Monday, September 17, 2007

Life And Fate and Anti-Semitism

Having written extensively for my other blog Screw Loose Change, I have done a lot of research on people (conspiracy theorists specifically) who would generally be considered as anti-Semites. We get a lot of people responding that we shouldn't be attacking people for that, or that we are just launching ad hominem attacks, and that Jews should not receive some type of special status because of their religion.

While I agree that, for the most part, it is not intrinsically morally superior to be, say, anti-Muslim than anti-Jewish, I also believe that there is something unique about anti-Semitism. We do not live in a bubble, there is a very specific historical context to anti-Semitism, that is not present in, for example, making fun of Hindus working in convenience stores.

I am in the middle of reading the novel Life and Fate (Zhizn' i sud'ba) by Vasily Grossman, and when I say in the middle, at nearly 900 pages, I really am. Life and Fate, which was written in the 1960s, but only recently published is about the war on the Eastern Front in general, and the battle for Stalingrad in particular. But it is also about the Holocaust and the fate of the Jewish people. Grossman, who was one of the first journalists to report about the Nazi concentration camps, knows about what he talks. In this section, from page 484, he describes the nature of anti-Semitism far better than I ever could.

Anti-Semitism can take many forms - from a mocking, contemptuous ill-will to murderous pogroms.

Anti-Semitism can be met with in the market and in the Presidium of the Academy of Sciences, in the soul of an old man and in the games children play in the yard.
Anti-Semitism has been as strong in the age of atomic reactors and computers as in the age of oil-lamps, sailing boats and spinning-wheels.

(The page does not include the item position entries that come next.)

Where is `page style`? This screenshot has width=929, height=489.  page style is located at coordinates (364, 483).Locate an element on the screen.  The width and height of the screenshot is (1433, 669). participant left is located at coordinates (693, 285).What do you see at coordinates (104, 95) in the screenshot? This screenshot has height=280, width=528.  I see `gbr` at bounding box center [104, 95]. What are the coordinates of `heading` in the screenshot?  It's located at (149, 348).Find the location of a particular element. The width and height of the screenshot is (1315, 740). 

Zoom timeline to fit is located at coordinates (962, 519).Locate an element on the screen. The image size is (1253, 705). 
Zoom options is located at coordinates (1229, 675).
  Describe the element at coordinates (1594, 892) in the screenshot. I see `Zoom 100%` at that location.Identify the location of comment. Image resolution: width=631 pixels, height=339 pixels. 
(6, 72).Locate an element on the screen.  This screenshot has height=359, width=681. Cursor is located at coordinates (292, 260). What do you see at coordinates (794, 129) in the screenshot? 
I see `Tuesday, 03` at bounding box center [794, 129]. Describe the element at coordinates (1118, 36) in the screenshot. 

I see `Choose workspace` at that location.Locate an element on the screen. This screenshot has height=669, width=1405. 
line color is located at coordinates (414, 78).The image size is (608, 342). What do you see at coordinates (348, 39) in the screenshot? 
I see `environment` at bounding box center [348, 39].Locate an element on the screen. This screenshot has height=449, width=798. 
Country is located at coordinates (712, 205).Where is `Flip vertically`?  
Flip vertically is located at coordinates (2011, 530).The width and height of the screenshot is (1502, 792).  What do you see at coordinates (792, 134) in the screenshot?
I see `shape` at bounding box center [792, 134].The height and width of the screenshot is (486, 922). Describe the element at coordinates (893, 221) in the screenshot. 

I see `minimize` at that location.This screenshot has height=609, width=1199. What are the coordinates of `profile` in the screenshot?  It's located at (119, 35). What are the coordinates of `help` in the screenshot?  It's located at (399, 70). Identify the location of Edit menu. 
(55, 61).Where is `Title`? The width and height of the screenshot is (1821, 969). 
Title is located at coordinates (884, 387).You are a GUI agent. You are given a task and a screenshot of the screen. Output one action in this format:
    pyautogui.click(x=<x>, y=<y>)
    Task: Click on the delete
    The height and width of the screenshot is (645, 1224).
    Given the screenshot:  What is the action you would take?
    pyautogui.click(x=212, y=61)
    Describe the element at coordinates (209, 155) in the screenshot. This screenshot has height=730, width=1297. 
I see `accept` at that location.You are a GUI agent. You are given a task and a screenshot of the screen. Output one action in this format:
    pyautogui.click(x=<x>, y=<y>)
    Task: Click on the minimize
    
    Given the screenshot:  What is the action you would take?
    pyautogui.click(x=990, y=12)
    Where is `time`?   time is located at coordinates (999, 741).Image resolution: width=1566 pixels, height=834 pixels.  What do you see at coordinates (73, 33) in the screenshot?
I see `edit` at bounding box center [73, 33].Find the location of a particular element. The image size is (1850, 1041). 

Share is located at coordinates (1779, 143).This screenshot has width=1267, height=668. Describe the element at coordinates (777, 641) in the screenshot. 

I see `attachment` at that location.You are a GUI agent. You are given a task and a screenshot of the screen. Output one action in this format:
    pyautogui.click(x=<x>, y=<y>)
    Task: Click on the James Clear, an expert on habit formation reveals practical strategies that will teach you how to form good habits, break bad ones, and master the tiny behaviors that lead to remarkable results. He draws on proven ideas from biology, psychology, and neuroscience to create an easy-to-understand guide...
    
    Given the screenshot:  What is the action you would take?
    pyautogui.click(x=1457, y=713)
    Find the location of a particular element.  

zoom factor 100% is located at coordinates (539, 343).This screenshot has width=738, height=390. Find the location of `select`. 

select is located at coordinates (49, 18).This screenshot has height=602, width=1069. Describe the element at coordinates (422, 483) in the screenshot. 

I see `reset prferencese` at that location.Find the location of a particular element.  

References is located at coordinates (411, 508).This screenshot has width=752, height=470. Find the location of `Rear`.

Anti-Semitism is always a means rather than and end; it is a measure of the contradictions yet to be resolved. It is a mirror for the failings of individuals, social structures, and State systems. Tell me what you accuse the Jews of - I'll tell you what you're guilty of.

Even Oleinichuk, the peasant fighter for freedom who was imprisoned in Schlusselburg, somehow expressed his hatred for serfdom as a hatred for Poles and Yids. Even a genius like Dostoyevsky saw a Jewish userer where he should have seen the pitiless eyes of a Russian serf-owner, industrialist or contractor. And in accusing the Jews of racism, a desire for world domination and a cosmopolitan indifference towards the German fatherland, National Socialism was merely describing its own features.

Anti-Semitism is also an expression of a lack of talent, an inability to win a contest on equal terms - in science or in commerce, in craftsmanship or painting. States look to the imaginary intrigue of world Jewry for explanations of their own failure.

At the same time anti-Semitism is an expression of the lack of consciousness of the masses, of their inability to understand the true reasons for their sufferings. Ignorant people blame the Jews for their troubles when they should blame the social structure or the State itself. Anti-Semitism is also, of course, a measure of the religious prejudices smouldering in the lower levels of society.